Camber returned to Valoret on schedule, well pleased with the state of his episcopal affairs, only to find the gathering court in an uproar over the impending arrival of Earl Sighere, who all now knew had subdued the principality of Kheldour. Barons Torcuill and Udaut had brought Sighere’s acceptance of a springtime visit months before; but as the time grew near, and no new word came directly from the powerful earl, reports of his actions and intentions became more varied and more speculative.
Sighere marched toward Valoret with an army at his back—no, he came in peace. No, Sighere brought only an escort with him, but his army approached by another route for a surprise attack, swelled to double its previous size by newly hired Kheldish and Torenthi mercenarie
s.
Camber counseled a postponement of judgment, but some there were who could not accept that. Paranoia was a very popular sport at court that spring—which was perhaps understandable, given Gwynedd’s past year.
But when Sighere did appear before the gates of Valoret, bright on the morning of the Ides of March, as he had promised, he rode with only a modest escort of fifty knights. Still, their initial impression could have been construed by even the level-headed as warlike. Sighere’s fifty men were heavily armed, as was their leader; even their horses were caparisoned in leather battle bardings and steel chamfrons. Earl Sighere himself did not improve upon that ominous image, riding silent and distant behind a closed war helm, the coronet of his rank nearly obscured by a veritable explosion of sable ostrich plumes.
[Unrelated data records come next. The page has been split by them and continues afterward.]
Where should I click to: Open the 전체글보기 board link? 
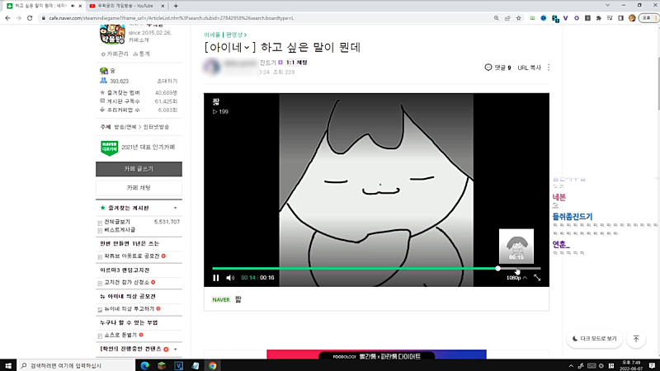[x=117, y=222]
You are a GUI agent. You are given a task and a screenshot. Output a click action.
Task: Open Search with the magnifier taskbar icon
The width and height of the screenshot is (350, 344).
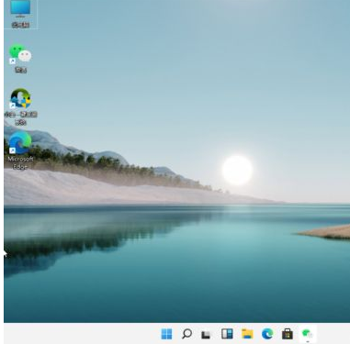click(x=186, y=334)
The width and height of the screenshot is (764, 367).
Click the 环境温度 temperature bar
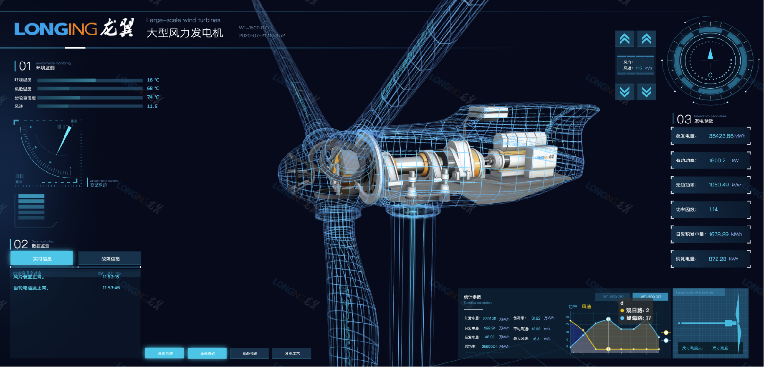pos(90,80)
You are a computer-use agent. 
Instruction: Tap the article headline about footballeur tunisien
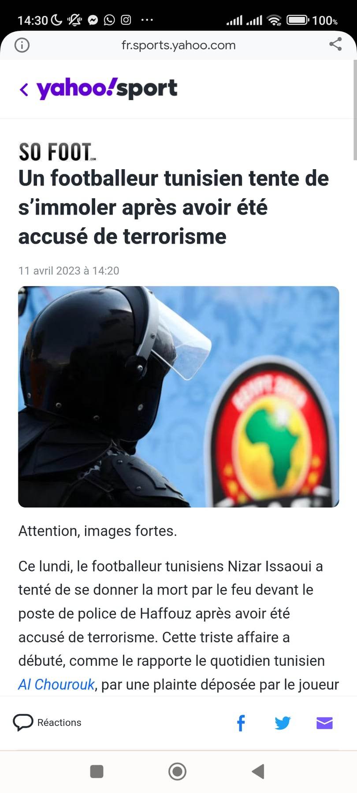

Nor were the couped dragon heads on his scarlet shield reassuring.
But an unarmed herald bore Sighere’s personal banner at his left side, while his war banner followed behind him; and that should have told them something. Also, Sighere readily consented to leave all but ten of his knights outside the city gates, if those remaining ten might retain their arms to provide suitable escort before the king.
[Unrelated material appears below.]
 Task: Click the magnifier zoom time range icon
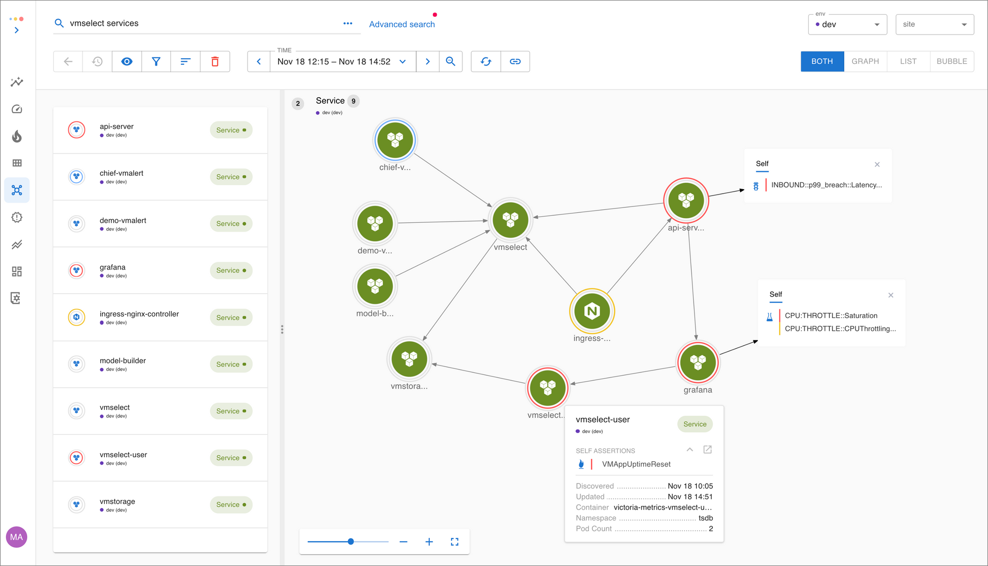[451, 62]
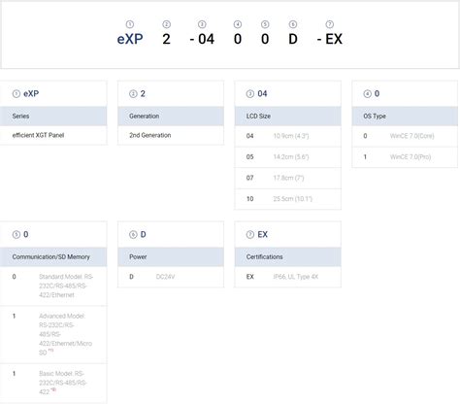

Cinhil agreed, with apparently more confidence in Sighere’s good will than most of his retainers felt, and called his court together to receive the earl. For this occasion, even Megan was at his side, though looking a little pale in the early stages of her pregnancy.
Jebediah stood in the privileged position of earl marshal, on the top step of the dais and on the king’s right side, minus his helmet but otherwise in full Michaeline battle attire, one gloved hand resting competently on his sword hilt. Udaut, the constable, who had gone to treat with Sighere months before and still was unsure just what decision the earl had reached, waited midway between Jebediah and the king, likewise mailed and armed, Gwynedd’s great sword at rest beneath his gauntleted hands.